Il presidente americano accusa il leader siriano di essere responsabile degli attacchi chimici che il 4 aprile hanno ucciso circa 80 civili, tra cui molti bambini, nella provincia di Idlib.

A sei anni dallo scoppio del conflitto siriano, si tratta del primo attacco militare diretto contro il governo di Bashar al-Assad. Due navi militari americane nel Mar Mediterraneo hanno lanciato 59 missili, giovedì 6 aprile alle 20.40, contro l’aeroporto militare Shayrat, controllato dalle truppe governative, nella provincia di Homs in Siria. Secondo le fonti di Washington, l’attacco ha distrutto la flotta aerea siriana, l’infrastruttura e l’equipaggiamento della base militare, ed ha causato la morte di 6 persone.

Trump ha dichiarato di aver ordinato il lancio dei missili nella provincia di Homs poiché sembra che l’attacco chimico sia partito proprio dalla base aerea Sharyat. Il presidente ha aggiunto di aver agito in nome degli interessi della sicurezza nazionale per prevenire e scoraggiare la diffusione delle armi chimiche. Trump, inoltre, ha spiegato che la decisione di attaccare frontalmente il governo di Bashar-al Assad è stata presa a causa del fallimento della comunità internazionale di fornire una risposta alla guerra civile siriana. Trump ha dichiarato che: “Tutti i tentativi sono falliti drammaticamente…la crisi dei rifugiati peggiora e la regione continua a destabilizzare e minacciare gli USA e i suoi alleati”.

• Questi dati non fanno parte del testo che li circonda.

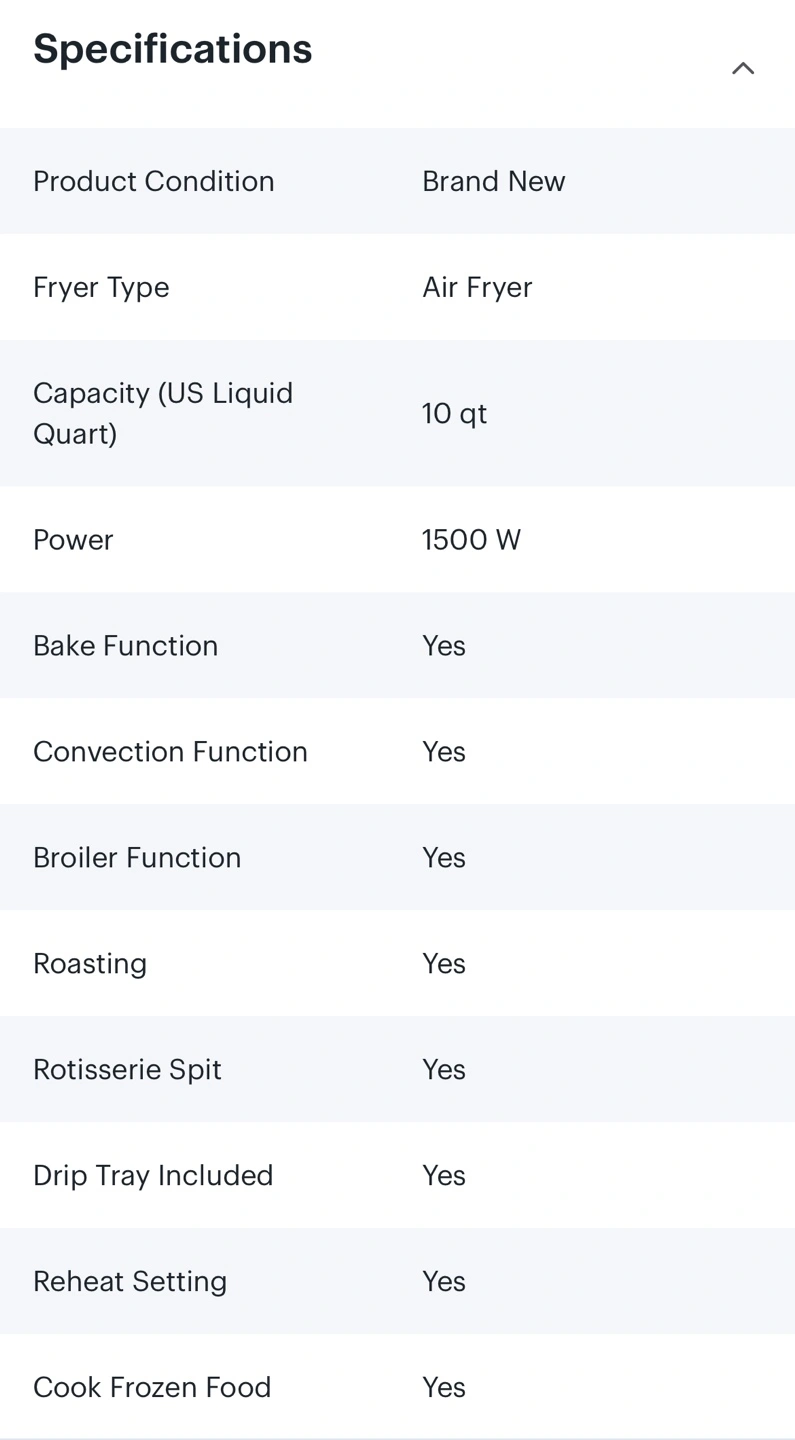Screen dimensions: 795x1440
Task: Select the Product Condition label
Action: click(x=153, y=181)
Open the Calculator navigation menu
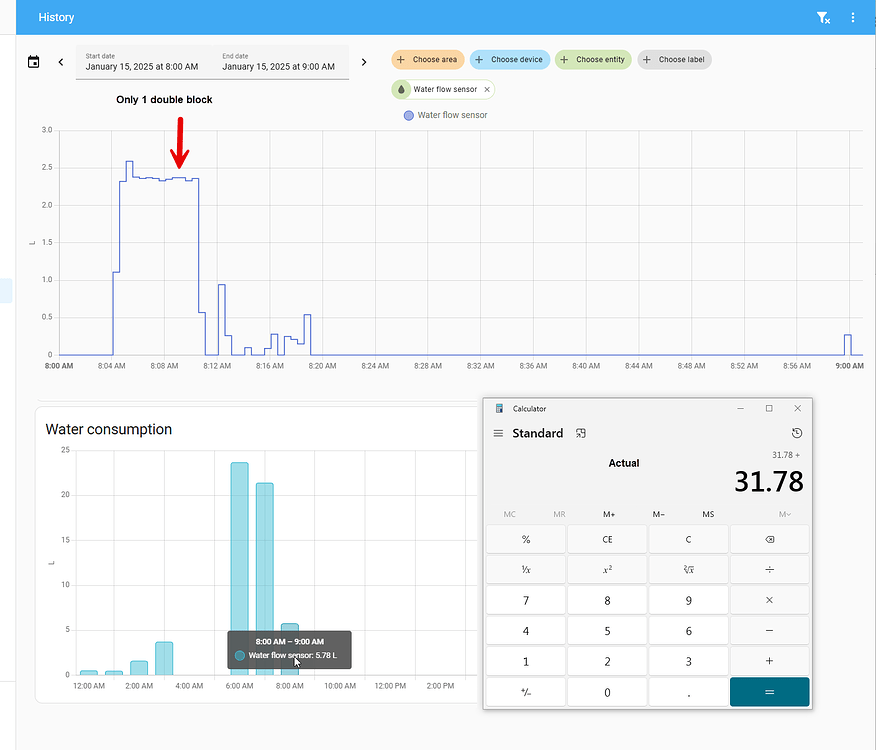The width and height of the screenshot is (876, 750). tap(498, 432)
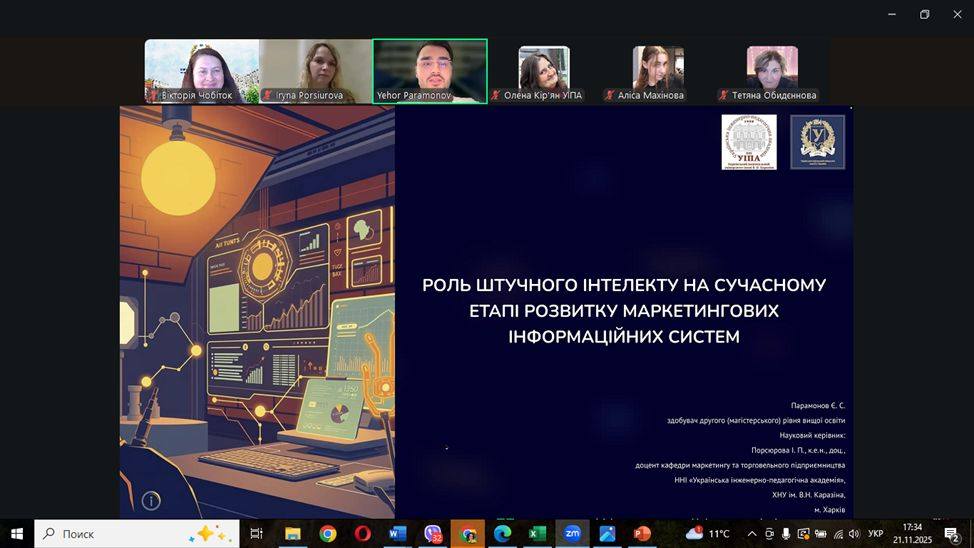Click the info icon on slide image
This screenshot has height=548, width=974.
[x=151, y=501]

I leader mondiali hanno reagito alla notizia.

L’agenzia di stampa Reuters ha riportato che il portavoce del presidente russo, Vladimir Putin, ha denunciato gli attacchi di venerdì, descrivendoli come “un’aggressione contro uno Stato nazionale” con un “pretesto inventato” per spostare l’attenzione internazionale dalle uccisioni civili in Iraq. Inoltre, secondo il Cremlino, l’attacco missilistico viola il diritto internazionale e ha danneggiato gravemente le relazioni tra gli Stati Uniti e la Russia.

Ufficiali americani hanno informato Mosca in anticipo, prima di avviare gli attacchi missilistici, e hanno assicurato di non aver colpito le truppe e gli equipaggiamenti russi. Tuttavia, l’amministrazione USA non ha ricevuto alcuna notifica di approvazione da parte della Russia.

L’Arabia Saudita ha dichiarato di sostenere ampiamente la scelta del presidente Trump e lo ha lodato in quanto “ha preso una scelta coraggiosa” in risposta al presunto uso di armi chimiche del governo siriano contro.

L’Iran, alleato di Assad, ha condannato fermamente gli attacchi missilistici. L’agenzia di stampa ISNA ha riportato le parole del portavoce del ministro degli esteri Bahram Qasemi: “L’Iran ha condannato gli attacchi unilaterali, queste misure rafforzeranno i terroristi in Siria e complicheranno la situazione siriana”.

Il Primo ministro israeliano, Benjamin Netanyahu, ha dichiarato il pieno supporto al “forte e chiaro messaggio” mandato dagli USA contro l’uso degli attacchi chimici che, a suo avviso, “non possono essere tollerati”.

Secondo il portavoce del Primo Ministro inglese, Theresa May, le azioni americane sono state appropriate in risposta al “barbaro attacco chimico” lanciato dal governo siriano.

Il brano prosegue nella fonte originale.